Johnson & Johnson has submitted a biologics license application (BLA) to the FDA for nipocalimab, an investigational treatment targeting generalized myasthenia gravis (gMG), a chronic autoimmune disorder.
The submission is based on data from the phase 3 Vivacity-MG3 study, where nipocalimab, in combination with standard care, provided sustained disease control over 24 weeks for adults with various antibody-positive gMG subtypes. The study covered a broad population of gMG patients and demonstrating consistent, positive results across different subtypes.
Generalized myasthenia gravis is a chronic autoimmune disorder causing muscle weakness due to the immune system attacking acetylcholine receptors. Symptoms include drooping eyelids, double vision, and difficulty swallowing.

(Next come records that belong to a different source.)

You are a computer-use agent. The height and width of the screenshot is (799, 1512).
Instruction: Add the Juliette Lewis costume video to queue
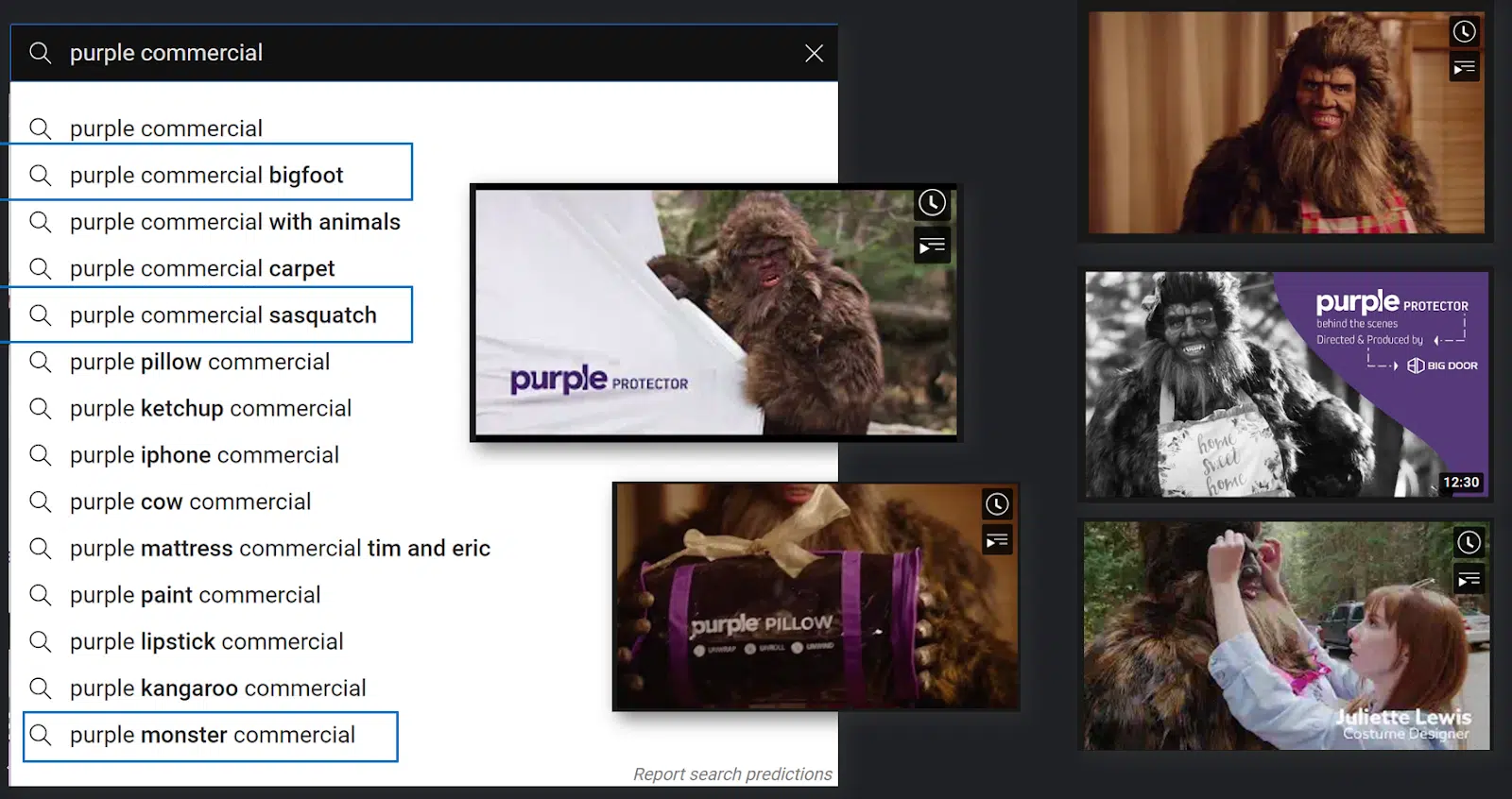1469,579
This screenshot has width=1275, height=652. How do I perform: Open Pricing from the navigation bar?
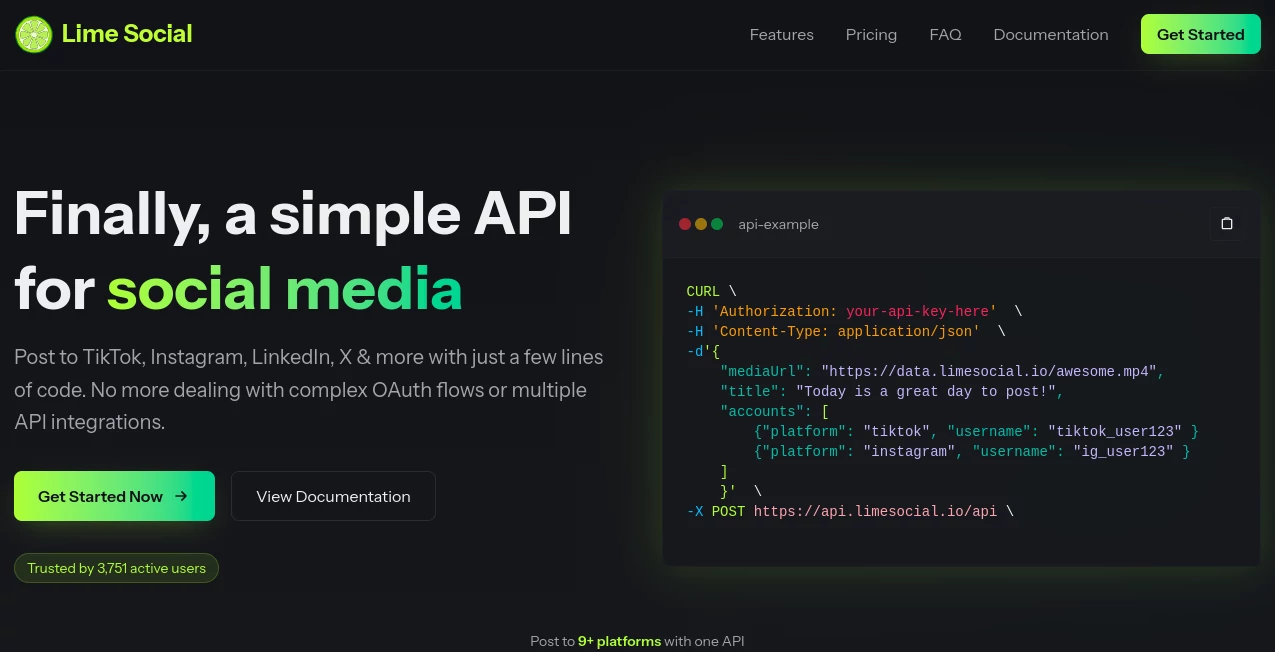pos(871,34)
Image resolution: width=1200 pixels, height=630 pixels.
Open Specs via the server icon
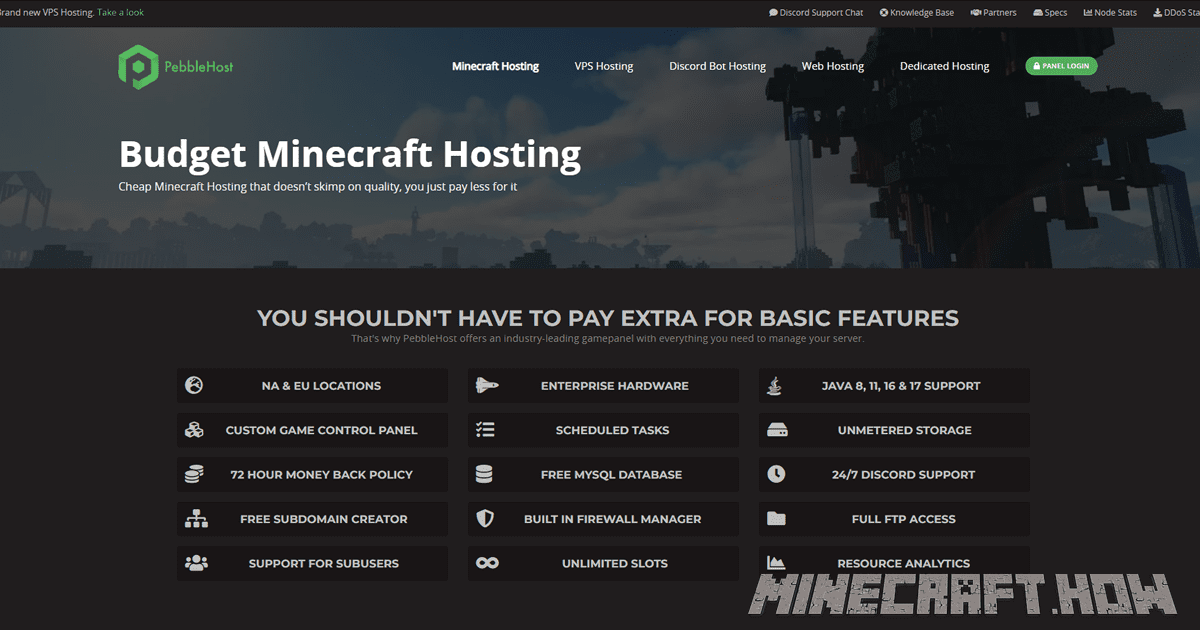1036,12
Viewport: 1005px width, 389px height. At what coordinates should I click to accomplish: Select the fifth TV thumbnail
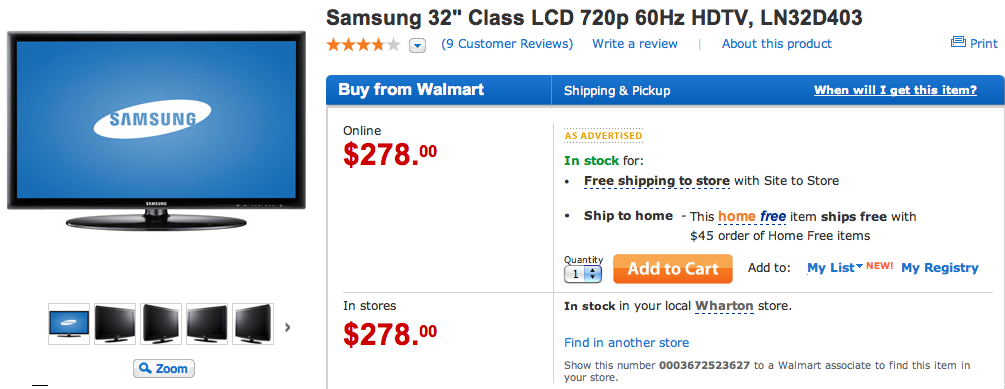(253, 324)
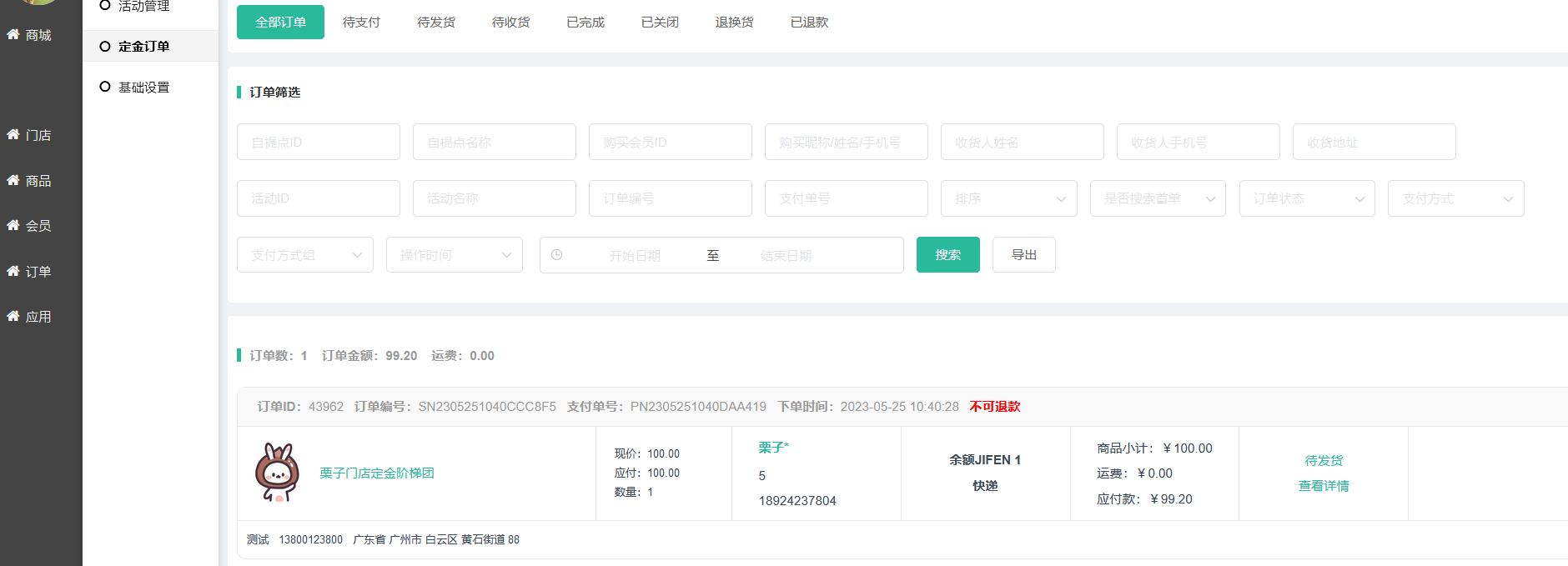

Nipocalimab’s mechanism of action involves high-affinity binding to FcRn, which lowers the levels of circulating immunoglobulin G (IgG) antibodies, including harmful autoantibodies, without broadly suppressing the immune system. This targeted approach is intended to reduce the symptoms of gMG while preserving overall immune function.
J&J acquired nipocalimab from Momenta Pharmaceuticals in 2020 for about $6.5 billion, aiming to enhance its portfolio for challenging autoimmune diseases. Nipoclimab belongs to a class of drugs called FcRn antibodies, which analysts at SVBLeerink have estimated could generate $20-25 billion in sales by 2030.